NEW YORK - Orioles manager Buck Showalter made contingency plans yesterday in case Chris Tillman was too sick to take the mound tonight at Yankee Stadium.
Showalter sent Tillman back to the team hotel yesterday with antibiotics and instructions to stay in bed.
Tillman almost was sent to the showers in the first inning tonight, but he survived the Yankees' five-run onslaught and shut them out over the next four frames.
"We talked to him that first inning," Showalter said following the Orioles' 11-5 victory. "He obviously wasn't feeling very good. He was pretty weak. But Rick (Adair) talked to him about breaking out the cutter a little bit. You have some outings where you're just not carrying everything you need to. His velocity was down a little bit and command of his fastball, so just gave him a little different wrinkle and gave him a little different toy to play with. But those last four innings... Matt (Wieters) getting him through those last four innings was pretty special to watch."
How close was Tillman to coming out of the game in the first?
"About as close as he was to not making it out of the clubhouse to start with," Showalter replied. "He's been pretty sick the last two or three days and we had (Matt) Lindstrom going there and he was a hitter away.
"I've said all along, as far as the toughness part of it and the competitive part of it, Tilly's got that part figured out. It's just when he can get consistent. Tonight, I thought his health had as much to do with it as everything. He was a little weak-legged and he seemed to get his legs under him a little bit. You're taking some of the antibiotics he's taking, he started a Z-Pack, you're a little lethargic there. You've been in bed for two days. The Yankees woke that up. He had two choices to make and he made the right one."
Asked if he's proud of the way his team responded by scoring seven runs in the second, Showalter said, "Not any more than the way they go about their business on a given night we get thumped. That's the key - being consistent and professional. We got a great job from the bullpen. I thought the very first RBI we got and then the two-out knock by Q (Omar Quintanilla) made everybody kind of go, 'Hey, there might be something going on here.' They stayed true to it and to the effort part of it. This is a professional team."
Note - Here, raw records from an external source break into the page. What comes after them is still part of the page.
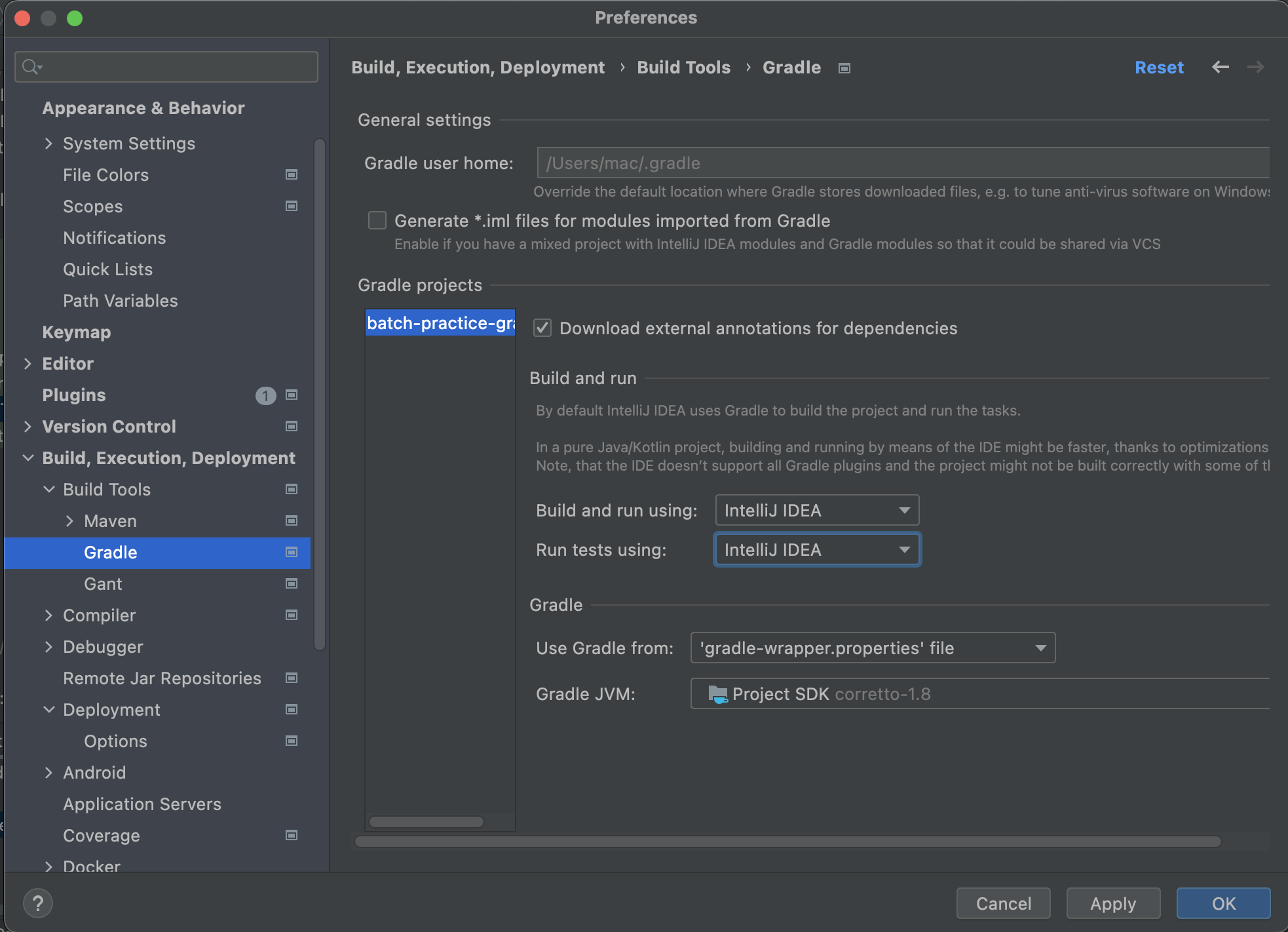
Task: Select Keymap in the settings tree
Action: tap(76, 332)
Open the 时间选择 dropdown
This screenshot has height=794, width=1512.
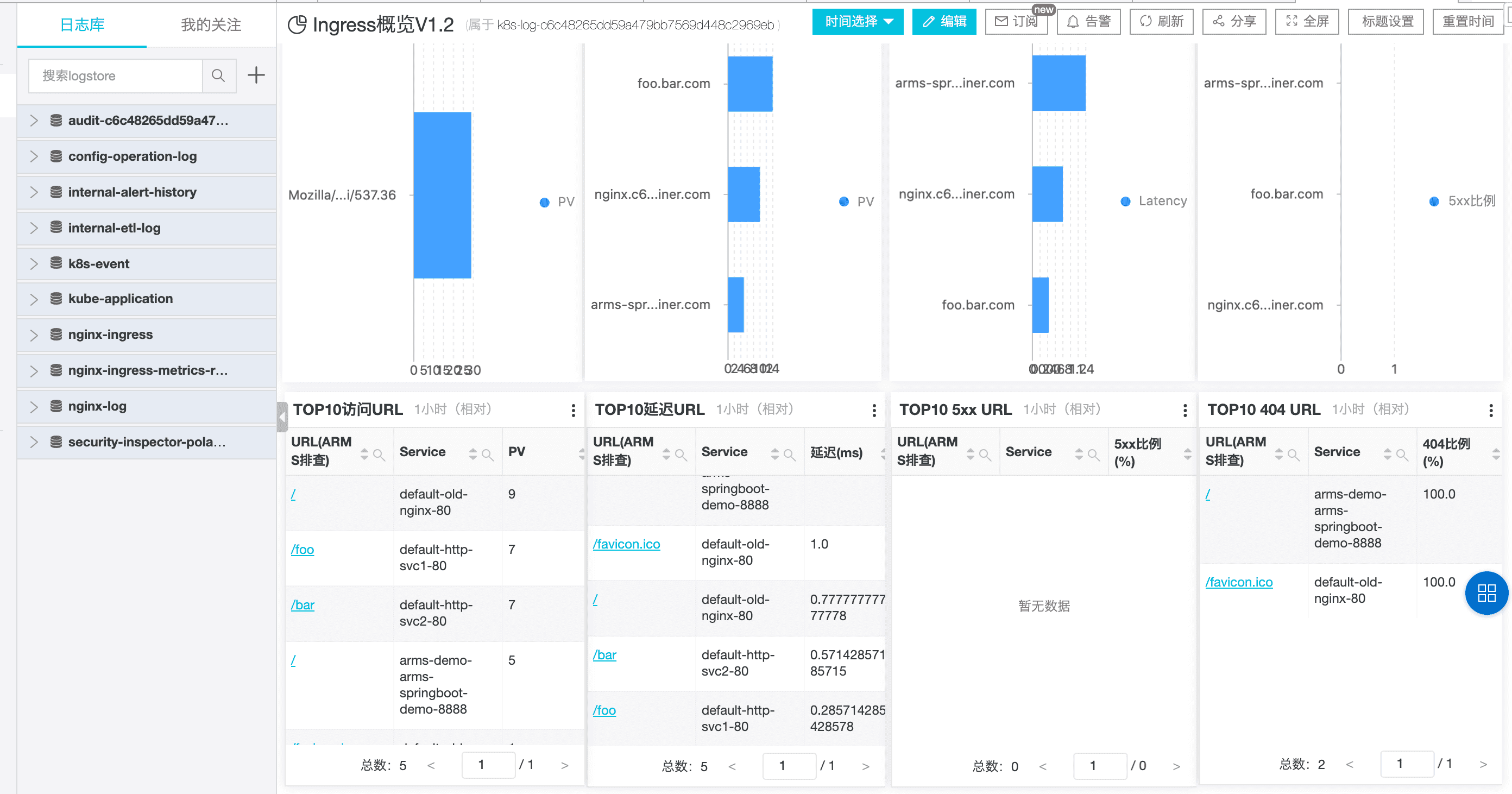click(x=858, y=22)
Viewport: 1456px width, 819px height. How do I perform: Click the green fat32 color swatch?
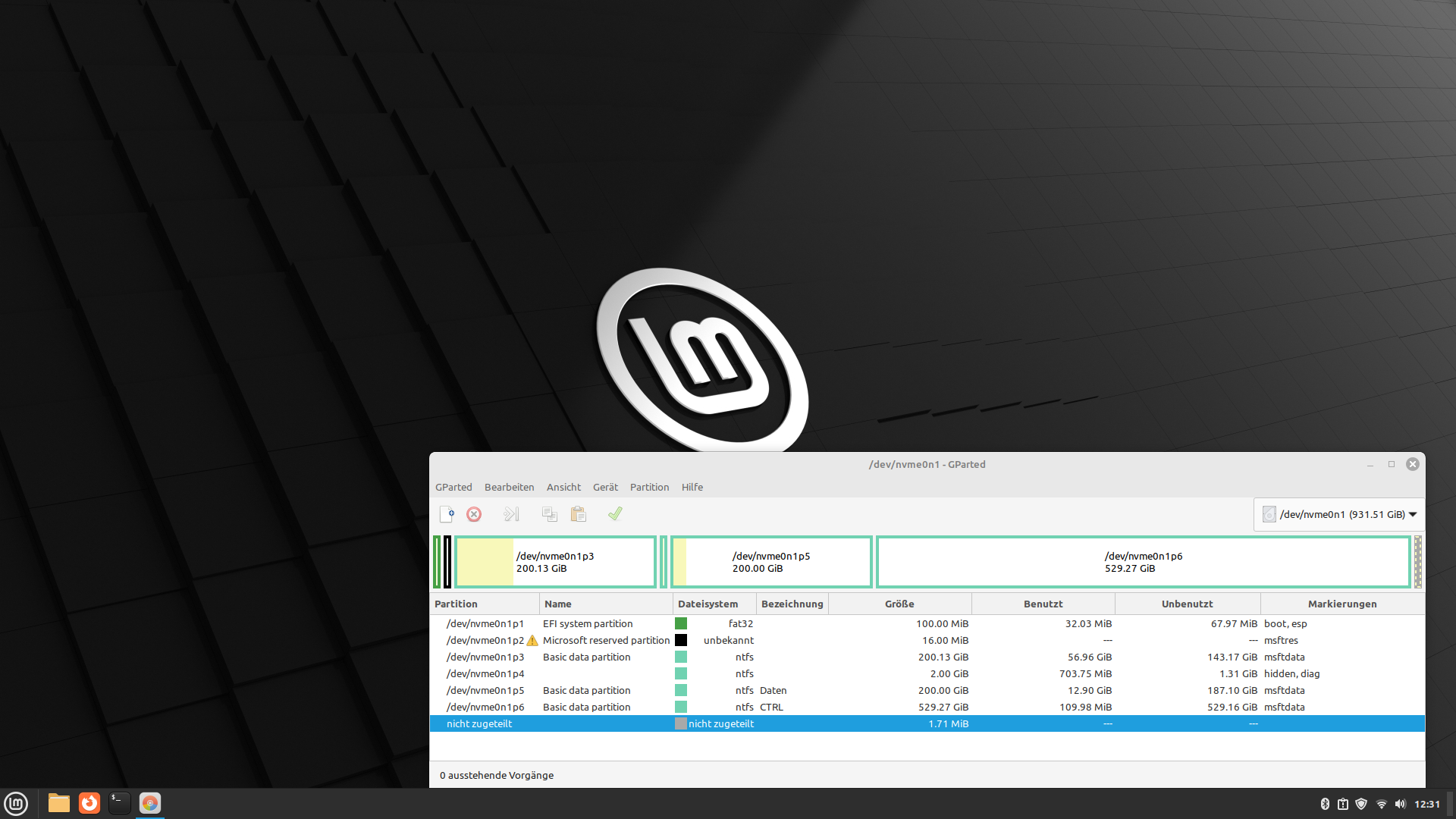pyautogui.click(x=681, y=623)
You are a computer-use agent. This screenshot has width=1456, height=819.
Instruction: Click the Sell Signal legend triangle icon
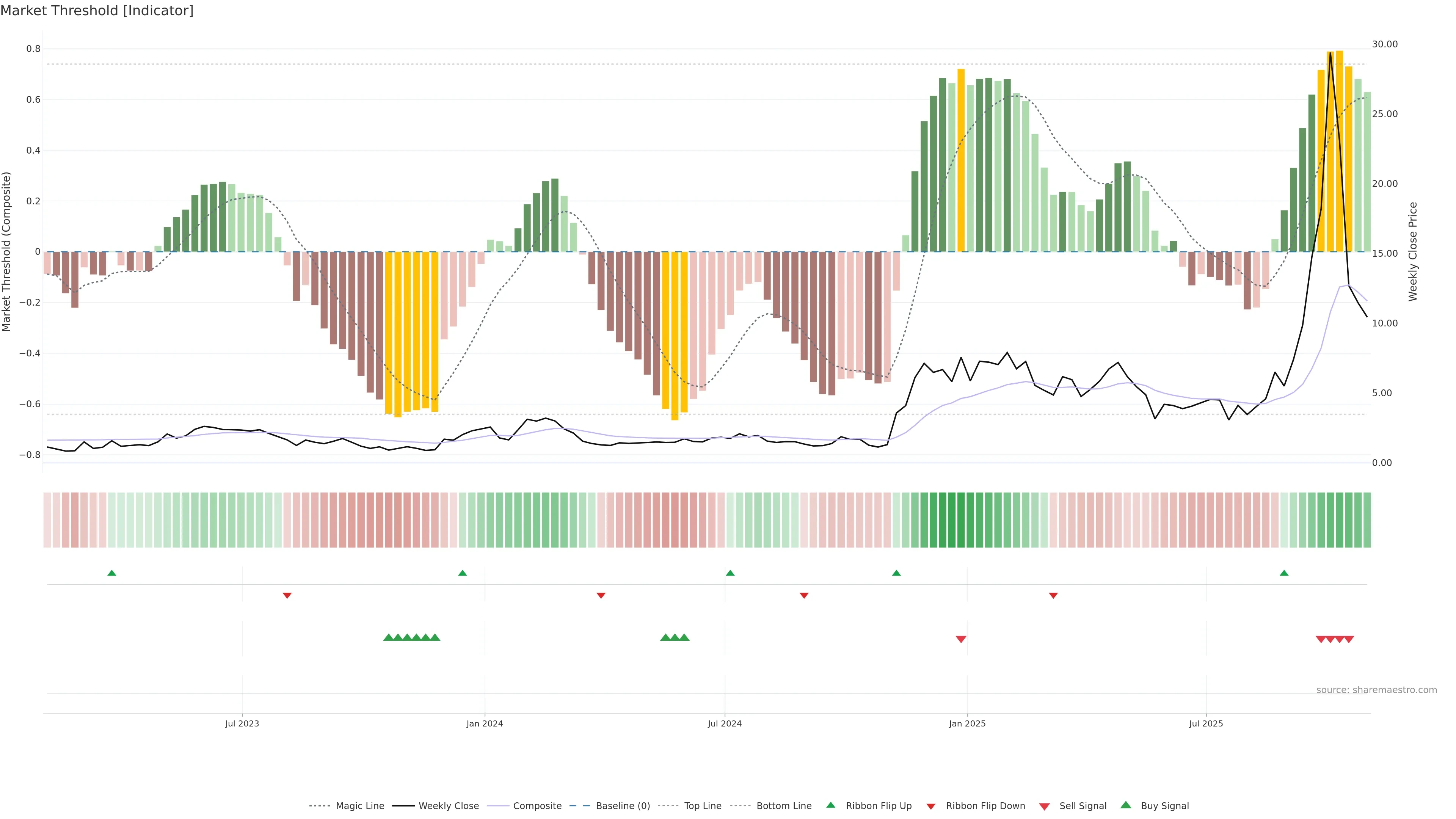[x=1045, y=806]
Chris Davis struck the big blow in the second inning with his first career grand slam.
"Chris is frustrated by the strikeouts tonight, but he got a big blow for us when it counted," Showalter said. "His contact-to-damage ratio is pretty good. He's a big, strong young man who wants it, and he's not going to give in."
The Orioles aren't thinking about a wild card. Their mindset is to win their division.
"Is there another one to have?" Showalter said, his eyes widening. "That's why we get up in the morning, to try to win your division. It's going to be hard. They're extremely good. There's other teams trying to do the same thing, so we've got our work cut out for us. But we've had a couple good tests here and responded well.
"There's tests in spring, tests on hot day games in May. The season's full of tests and it exposes all sorts of strengths and weaknesses. Tonight, it exposed a strength."